26 I will deliver them into the hands of those who seek their lives—of Nebuchadnezzar king of Babylon and his officers. But after this, Egypt will be inhabited as in days of old, declares the LORD.
Ik lever ze uit aan wie hun leven belagen, Aan Nabukodonosor, den koning van Babel, en zijn vazallen. Eerst later wordt het weer vredig bewoond Als in vroegere dagen: is de godsspraak van Jahweh!
27 But you, O Jacob My servant, do not be afraid, and do not be dismayed, O Israel. For I will surely save you out of a distant place, your descendants from the land of their captivity! Jacob will return to quiet and ease, with no one to make him afraid.
Jakob, mijn dienaar, wees niet bang, Israël, gij behoeft niet te vrezen; Want Ik ga u verlossen uit verre gewesten, Uw kroost uit het land hunner ballingschap. Jakob keert terug, en vindt weer zijn rust, Onbekommerd, door niemand verschrikt.

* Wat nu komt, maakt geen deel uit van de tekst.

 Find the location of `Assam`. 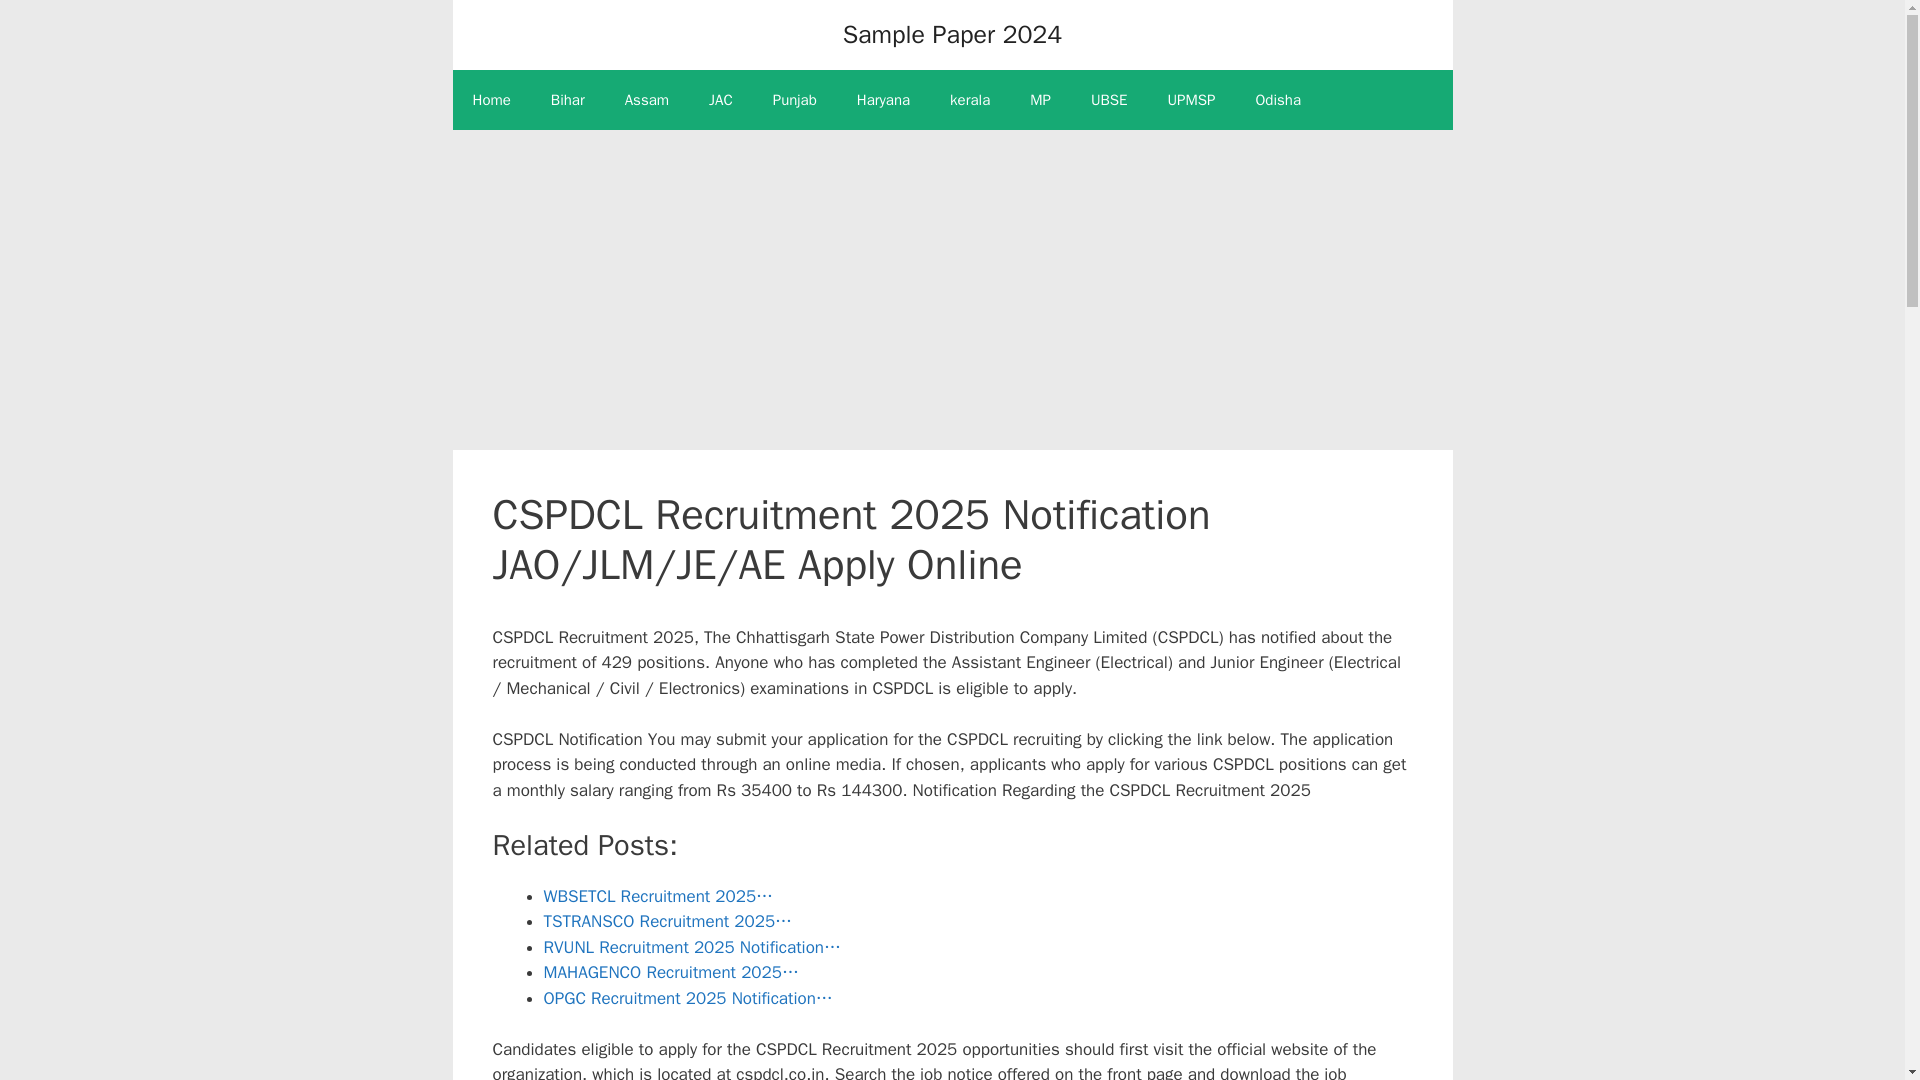

Assam is located at coordinates (646, 100).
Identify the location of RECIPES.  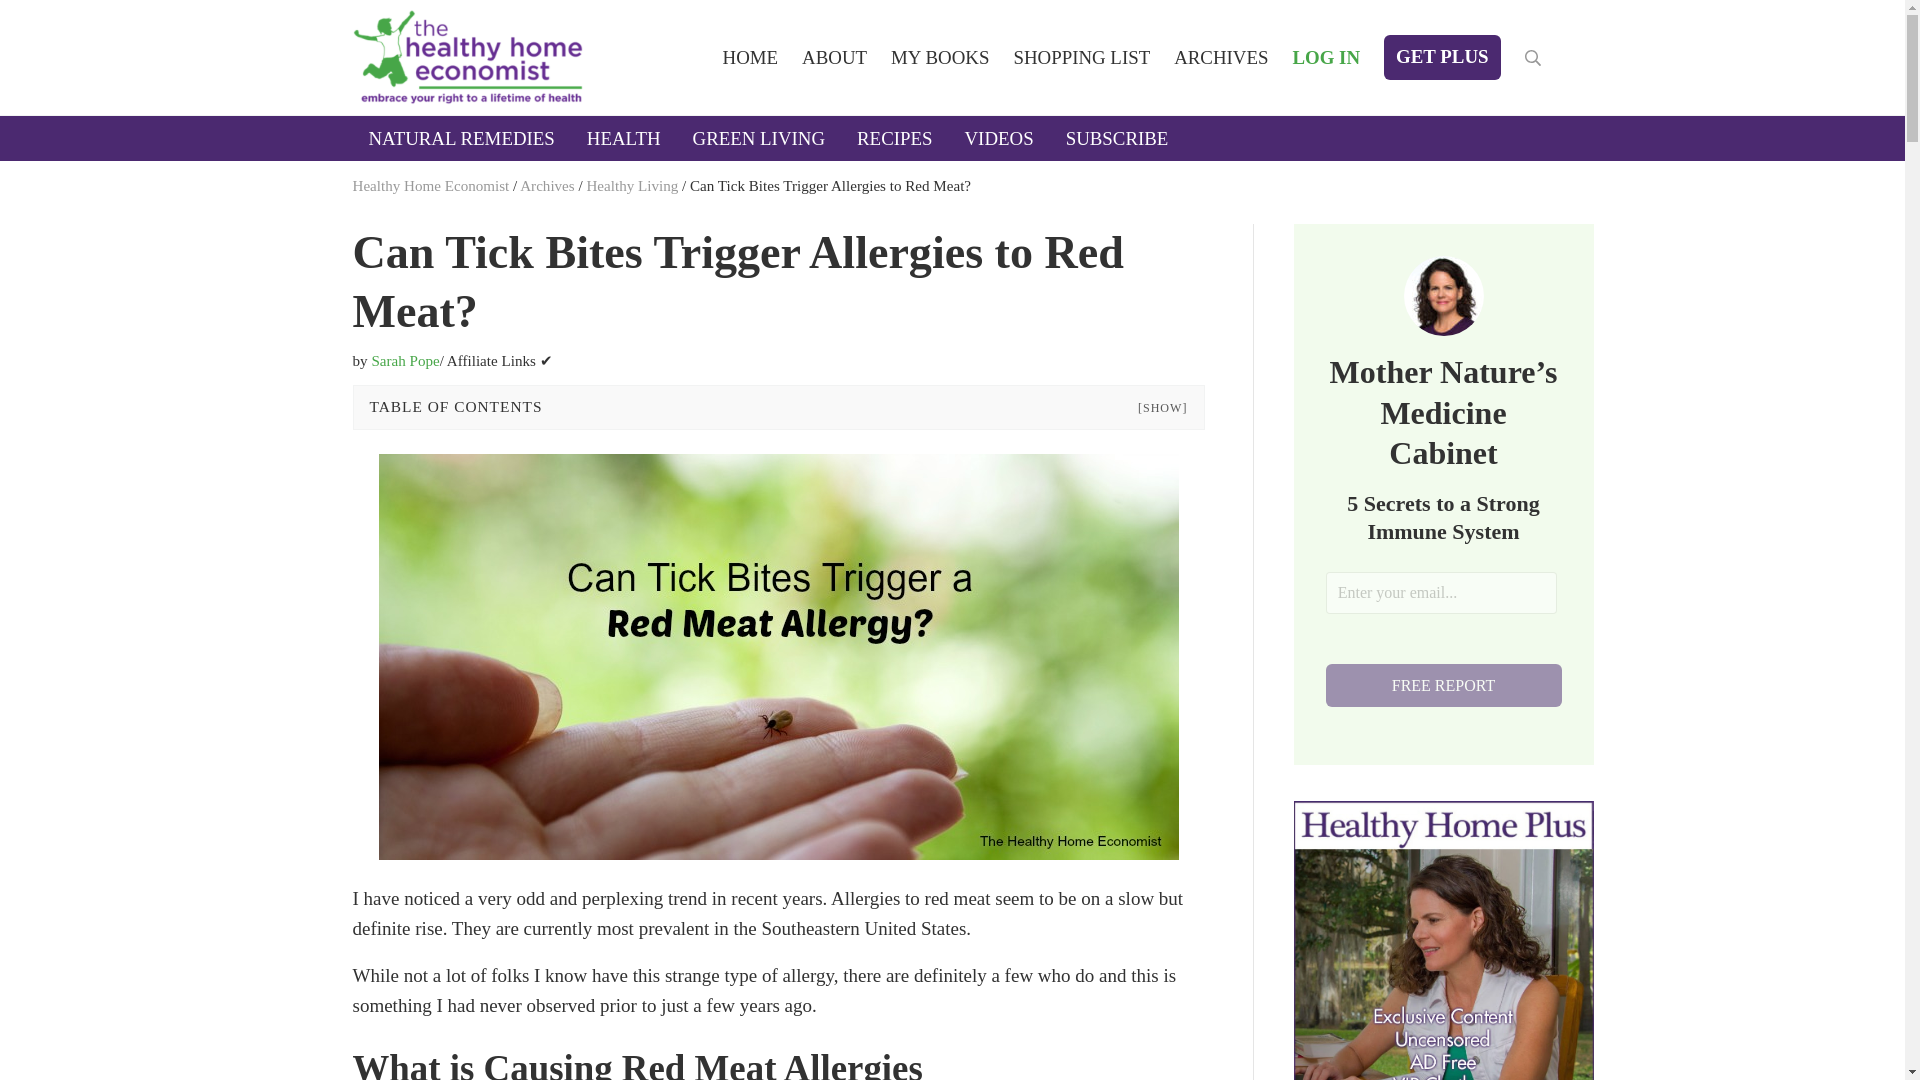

28 And you, My servant Jacob, do not be afraid, declares the LORD, for I am with you. Though I will completely destroy all the nations to which I have banished you, I will not completely destroy you. Yet I will discipline you justly, and will by no means leave you unpunished.”
Jakob, mijn dienaar, wees niet bang; want Ik ben met u, spreekt Jahweh! Ja, Ik ga alle volken vernielen, Waaronder Ik u heb verstrooid. Maar u zal Ik nimmer vernielen; Ik tuchtig u enkel, zoals ge verdient; Neen, Ik laat u niet ongestraft!